S'pore shares fall amid regional decline as virus concerns persist

Singapore markets, with their high connections to China, had fallen. ST PHOTO: KEVIN LIM

SINGAPORE (THE BUSINESS TIMES) - Singapore shares headed south yesterday in line with a broader decline in regional markets as investors stayed cautious amid the spread of Covid-19.

A modest performance overnight on Wall Street did not help the mood either, with the S&P 500, the Dow Jones and the Nasdaq all recording marginal gains.

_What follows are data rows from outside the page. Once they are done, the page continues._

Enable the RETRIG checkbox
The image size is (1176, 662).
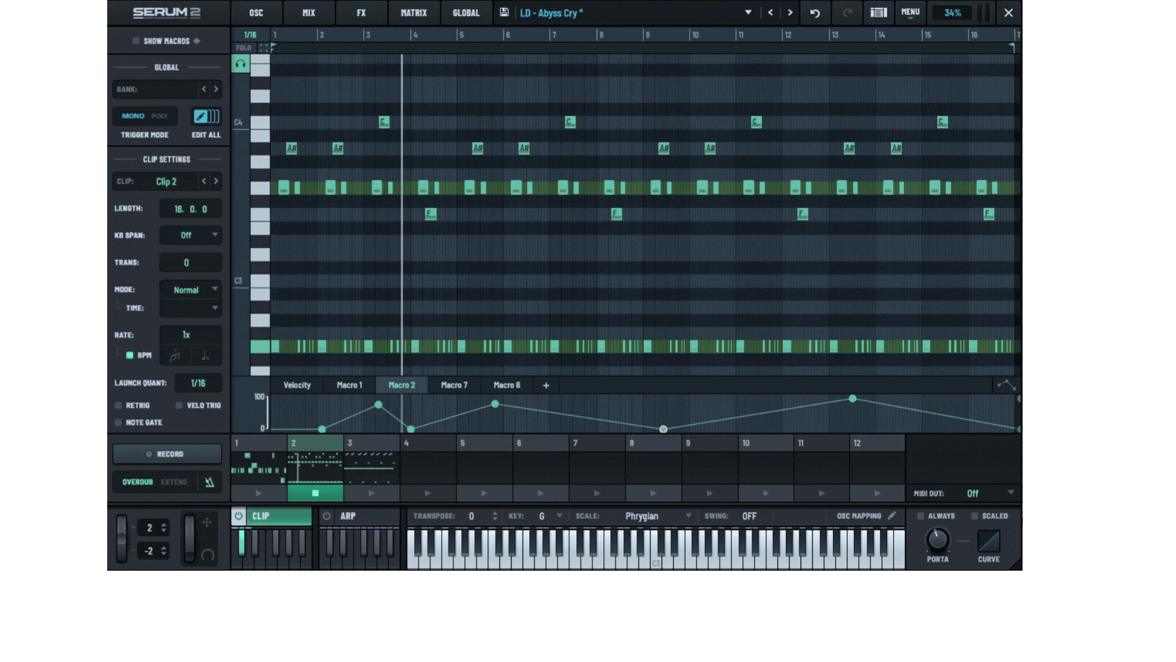pyautogui.click(x=118, y=405)
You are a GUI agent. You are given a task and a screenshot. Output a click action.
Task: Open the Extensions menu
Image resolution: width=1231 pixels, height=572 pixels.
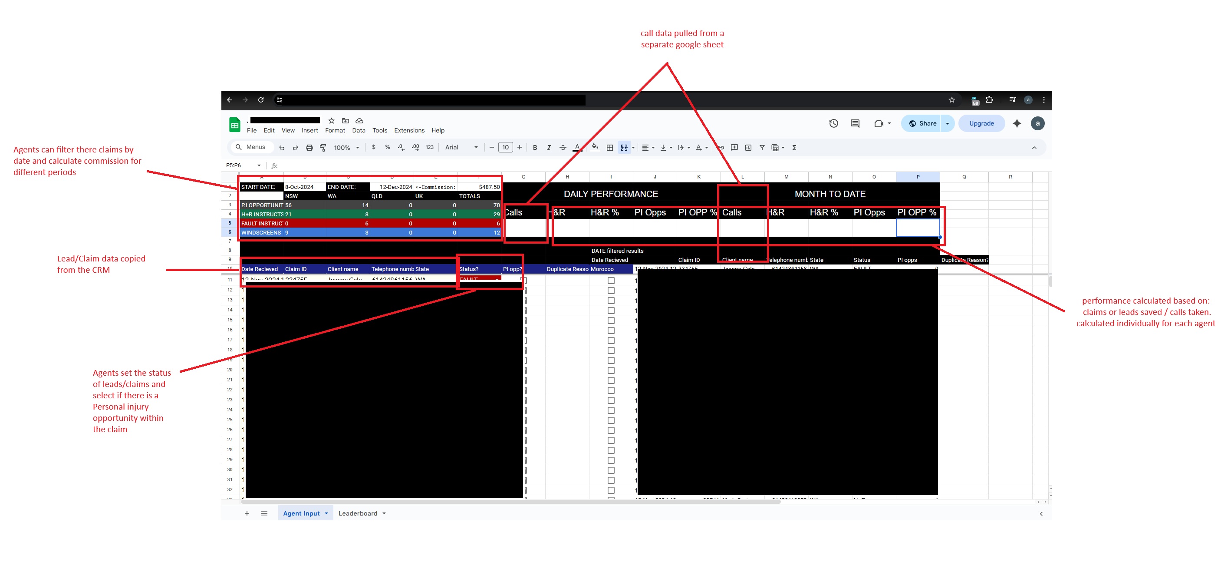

The Straits Times Index (STI) responded by falling 0.5 per cent, or 17.31 points, to 3,165.49 and was down 0.4 per cent for the week, snapping a six-week win streak.

Losers outnumbered gainers 251 to 216 yesterday, after 1.47 billion securities worth $1.18 billion changed hands.

Mr Jeffrey Halley, senior market analyst at Oanda, said in a note that government virus containment measures across China - including at the Ningbo port - and the "now ever-present threat of government regulatory action", were weighing on China equity markets.

He noted that Singapore markets, with their high connections to China, had also fallen.

Among the STI counters, OCBC Bank was the largest decliner yesterday, with its shares falling 2.6 per cent to close at $11.97, as the stock went ex-dividend.

Other decliners included Wilmar International, off 1.6 per cent, and CapitaLand Integrated Commercial Trust, down 1.4 per cent.

OCBC and Dairy Farm International were the top decliners over the week, each falling 3.6 per cent.

Singtel gained 0.8 per cent yesterday to close at $2.39, finishing second on the STI performance table behind City Developments (CDL).

Singtel was up 4.8 per cent for the week - the top STI performer - after it posted a net profit of $445 million for its first quarter, reversing the previous year's net loss.

Elsewhere in Asia, stocks in Japan, Hong Kong, China and South Korea finished lower, with major indexes falling between 0.1 per cent and 1.2 per cent.

But Australia's ASX200 hit another record high after rising 0.5 per cent yesterday.